Worm Breeder's Gazette 12(1): 50 (September 1, 1991)
These abstracts should not be cited in bibliographies. Material contained herein should be treated as personal communication and should be cited as such only with the consent of the author.
The ultimate fate of the anchor cell has been a puzzle for some time. As originally described by Judith Kimble, the anchor cell cytoplasmic boundary becomes indistinct in the latter part of the L4 stage and the nucleus drifts off to one side. We think that we may have solved this mystery from our EM reconstructions of the developing hermaphrodite gonad. A reconstruction was made of an animal that was fixed about twenty minutes after the terminal divisions of the vulval precursor cells. This was compared with another reconstruction that was done of an animal that was fixed at a later stage when the anchor cell cytoplasmic boundary had become indistinct but the nucleus was clearly identifiable on the dorsal extremity of the vulva primordium.
In the first reconstruction the anchor cell was a distinctive single cell. It had conspicuous ruffles in its plasma membrane adjacent to the F cells of the vulva primordium. The vulva primordium appeared to adhere to other cells in the uterus (probably the uv1 cells) as well as to the anchor cell at this stage. No basal lamina could be seen between the vulva primordium or the developing uterus, however a continuous basal lamina was seen adjacent to the vulva/uterus junction, suggesting that the vulva and uterus were bounded by a single basal lamina at this stage.

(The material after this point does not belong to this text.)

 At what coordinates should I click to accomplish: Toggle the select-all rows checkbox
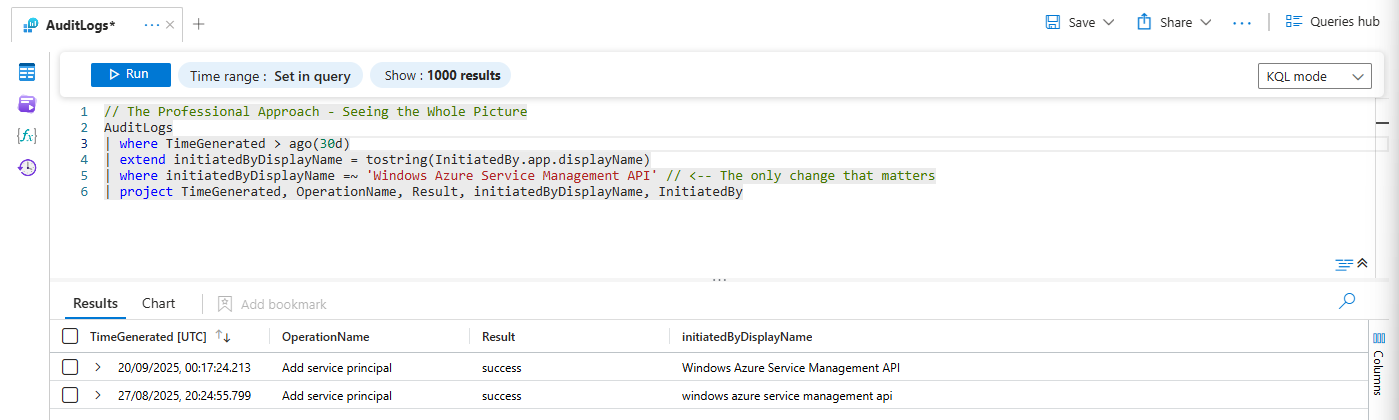point(70,337)
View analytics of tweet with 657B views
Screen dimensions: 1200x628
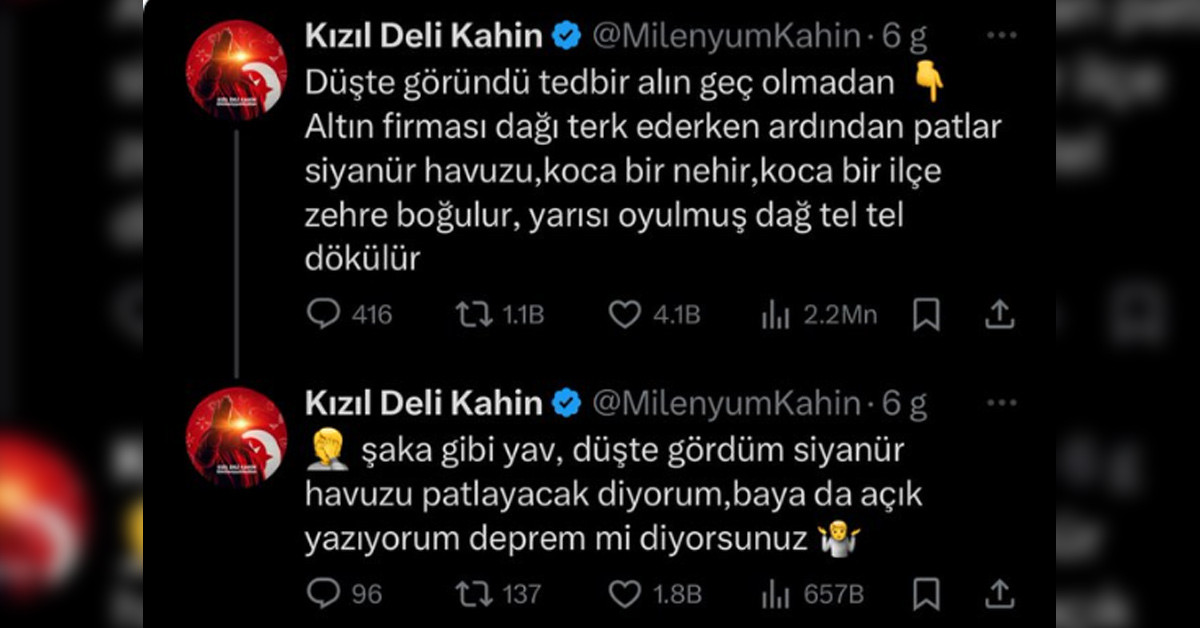point(776,595)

In the second reconstruction the anchor cell nucleus could be unambiguously identified from its position, yet it was clear that the anchor cell no longer existed as a single cell, but rather had fused with the use to form a thin hymen-like sheet that separates the uterine lumen from the vulval lumen. In the adult the use cell functions to attach the uterus laterally to the seam cells. The use cell has nine nuclei, four on the left and five on the right; the extra nucleus on the right presumably originates from the anchor cell. Although the anchor cell is in intimate contact with the developing vulva primordium for most of the period of its existence as a single cell, the use cell is not directly attached to the vulva, this attachment being made via the four mononucleate uv1 uterine cells.